Se pencher sur les aspects socioculturels, historiques, linguistiques et psychologiques des questions de genre est important pour alimenter une autoréflexion, et dans le but d’appréhender le «virage des genres» que nous prenons lentement mais sûrement.

La langue, ce témoin du passé…

Entre les partisanes d’une langue la plus stable que possible dans ses règles et normes et un bloc progressiste appelant à normaliser une grammaire en cohérence avec la réalité actuelle de nombre de personnes se sentant aujourd’hui discriminées par le français, il y a un fossé difficile à franchir.

Pourtant, la langue constitue un bout du squelette de la/des cultures qui l’emploient et c’est la pensée qui, elle aussi, a décidé que l’on accorderait ou non selon le cas, supprimerait les «s» pour les remplacer par des circonflexes ou qu’autrice disparaîtrait par décision de l’Académie Française, fondée par Richelieu en 1635. La pensée, toujours, qui a jugé enviable de laisser à une poignée d’êtres humains le devoir de «normaliser et perfectionner la langue». La langue, ce bien commun dont nous sommes toustes légataires et créateurices.

Le japonais et le turc ne connaissent pas le genre, et il est des langues qui en utilisent une dizaine. Parmi les langues indo-européennes, le sanskrit, le grec et le latin usaient de trois genres ; aujourd’hui, le français ne fait plus appel à ce troisième genre, à l’inverse de l’allemand par exemple. Pourquoi, et avec quelles conséquences?

«Quel que soit le nombre de femmes dans une assemblée, s’il s’y trouve un seul homme, alors nous diront-«ils»» Une scolarité entière de cela, et une vie ensuite avec cet écho dérangeant dans la tête. Je suis une femme de dialogue, mais je refuse catégoriquement que quelqu’une vienne m’apprendre comment les autres ressentent les choses et quels impacts elles ont sur elleux et la société sans entendre et accepter la pluralité des expériences.
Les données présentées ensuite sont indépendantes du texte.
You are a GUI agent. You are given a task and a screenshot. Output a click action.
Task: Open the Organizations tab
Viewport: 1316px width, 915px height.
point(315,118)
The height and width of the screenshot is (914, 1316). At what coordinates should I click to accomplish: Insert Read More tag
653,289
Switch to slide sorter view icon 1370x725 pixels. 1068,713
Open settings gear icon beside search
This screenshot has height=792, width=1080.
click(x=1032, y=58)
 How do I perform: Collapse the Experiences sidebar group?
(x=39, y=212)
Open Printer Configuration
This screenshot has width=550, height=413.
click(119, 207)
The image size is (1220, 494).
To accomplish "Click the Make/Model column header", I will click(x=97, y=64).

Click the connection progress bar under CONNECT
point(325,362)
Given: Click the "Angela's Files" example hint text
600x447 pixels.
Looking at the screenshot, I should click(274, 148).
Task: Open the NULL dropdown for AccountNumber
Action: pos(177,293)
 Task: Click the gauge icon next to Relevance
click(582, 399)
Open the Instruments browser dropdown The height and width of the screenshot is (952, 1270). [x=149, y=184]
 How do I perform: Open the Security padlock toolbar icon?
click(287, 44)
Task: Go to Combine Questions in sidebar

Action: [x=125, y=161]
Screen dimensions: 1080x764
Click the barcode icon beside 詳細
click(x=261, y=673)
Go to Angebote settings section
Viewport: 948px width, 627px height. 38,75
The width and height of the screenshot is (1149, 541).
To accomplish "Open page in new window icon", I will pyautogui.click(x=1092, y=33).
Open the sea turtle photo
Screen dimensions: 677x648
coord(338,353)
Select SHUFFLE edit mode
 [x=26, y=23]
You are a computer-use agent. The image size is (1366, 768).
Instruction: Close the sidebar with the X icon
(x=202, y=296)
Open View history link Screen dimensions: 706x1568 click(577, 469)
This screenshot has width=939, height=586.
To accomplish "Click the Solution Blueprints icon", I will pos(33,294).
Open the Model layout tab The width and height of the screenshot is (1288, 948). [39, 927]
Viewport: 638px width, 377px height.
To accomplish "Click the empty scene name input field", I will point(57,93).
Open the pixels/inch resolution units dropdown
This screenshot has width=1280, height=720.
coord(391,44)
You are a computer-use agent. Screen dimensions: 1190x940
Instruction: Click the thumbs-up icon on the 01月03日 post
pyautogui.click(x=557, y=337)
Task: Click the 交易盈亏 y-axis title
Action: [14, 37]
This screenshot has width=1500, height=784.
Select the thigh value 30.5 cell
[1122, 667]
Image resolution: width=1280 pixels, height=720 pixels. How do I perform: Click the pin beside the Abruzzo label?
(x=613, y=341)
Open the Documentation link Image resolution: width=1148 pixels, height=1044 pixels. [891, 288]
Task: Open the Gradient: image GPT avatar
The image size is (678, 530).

Pour nombre de filles, un sentiment difficilement descriptible, l’intuition de quelque chose d’irrationnel et d’injuste, s’immisce dès les premiers cours de français. Et nos garçons, qu’apprennent-ils de cela? Quel que soit le sens dans lequel on retourne sa crêpe, la langue et la pensée sont miroirs l’une de l’autre. Il est fondamental que cette dernière évolue, et pas uniquement afin de simplifier mais aussi dans un but d’intégration des minorités, quelles qu’elles soient, finalement.

Paule Couronne

Inuits, hijras: d’autres miroirs pour l’humain

Deux groupes humains ont particulièrement participé à déconstruire ma conception du genre et mon rapport à celui-ci. Il n’y a pas lieu, ici, d’idéaliser les Hijras ou les Inuits, ni d’inciter à s’approprier leurs pratiques et croyances. Par contre, l’existence des Hijras et les croyances et pratiques inuits nous permettent de porter un nouveau regard sur nos rapports à la masculinité et à la féminité, notamment en dissociant complètement le sexe du genre.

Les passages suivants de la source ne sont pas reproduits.